En réalité, il y a une différence, et elle est très importante. Le fait est que «supérieur» ne signifie toujours pas et absolument pas «plus fort», bien que, si on parle de Dieu, les choses sont exactement ainsi : Il est et supérieur, et plus fort que nous. Force – d’une catégorie extra morale, elle n'a pas de lien direct au problème de la vie morale ou spirituelle. Quand il s’agit de la force physique, nous comprenons parfaitement cela, mais on peut absolument parler de la même chose sur n'importe quelle autre force, même surnaturelle.
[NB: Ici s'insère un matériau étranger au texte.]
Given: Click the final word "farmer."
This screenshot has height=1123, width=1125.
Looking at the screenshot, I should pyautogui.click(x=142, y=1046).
La force est une chose impersonnelle, et la vie spirituelle et morale est toujours la vie de la personnalité, et plus la spiritualité et la moralité dans la vie privée, plus cette personnalité devient soi-même comme une personnalité. La catégorie «supérieure» est employée seulement chez la personnalité, seulement à la vie spirituelle et morale. Supérieur ou inférieur peut être celui que nous voyons comme personnalité, et nous évaluons de ce point de vue; la possession de la force, quelle que soit la nature de cette force, n'est pas importante dans le cas présent.
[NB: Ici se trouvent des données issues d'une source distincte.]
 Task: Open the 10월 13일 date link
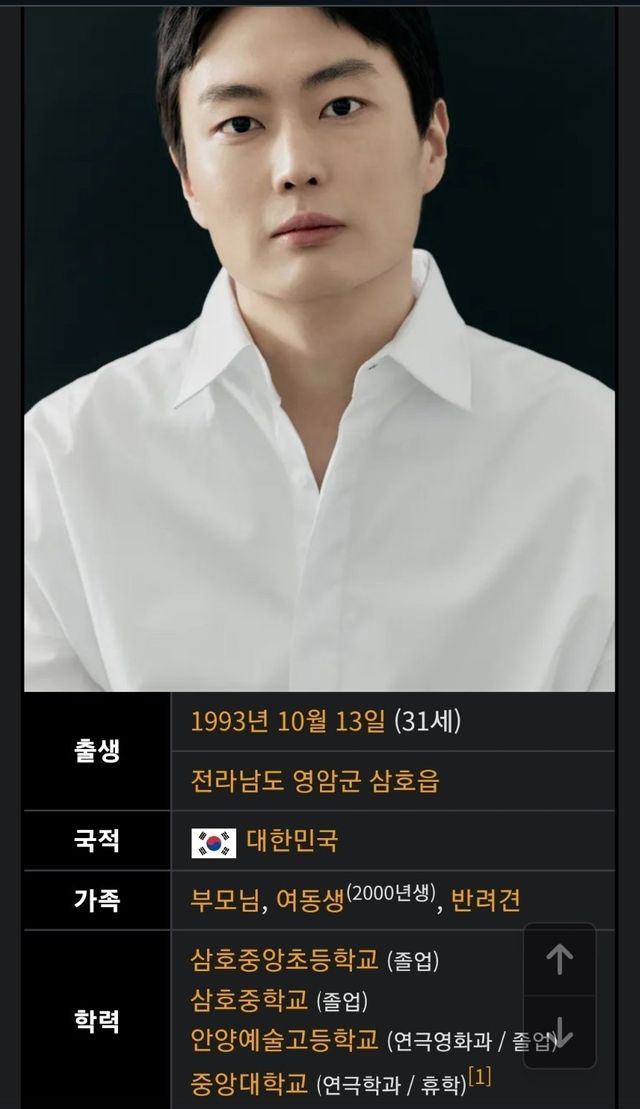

Si Dieu n’était qu’une force, s'Il Se révélait à l’homme, seulement comme une force, Il ne serait pas supérieur pour l’homme, et alors on pourrait parler de la peur et même de la terreur de l’homme devant Sa force, mais parler du frémissement sacré devant le supérieur serait impossible. Ce n’est pas par hasard que le Sauveur refuse d'influencer Ses potentiels disciples au moyen des forces surnaturelles: cela n’est nécessaire ni à Lui, ni à Son Père céleste.

La peur pour l'âme, en général, est inutile et destructive, mais voici le frémissement sacré devant le Supérieur, au contraire, est utile : car alors l’homme observera les commandements donnés par ce Supérieur non pas par peur, mais par conscience. Seulement ainsi deviennent possibles les changements intérieurs, qui rendent possible pour l’homme le chemin de la justice et de ce Royaume que lui révèle l’arrivée du Christ.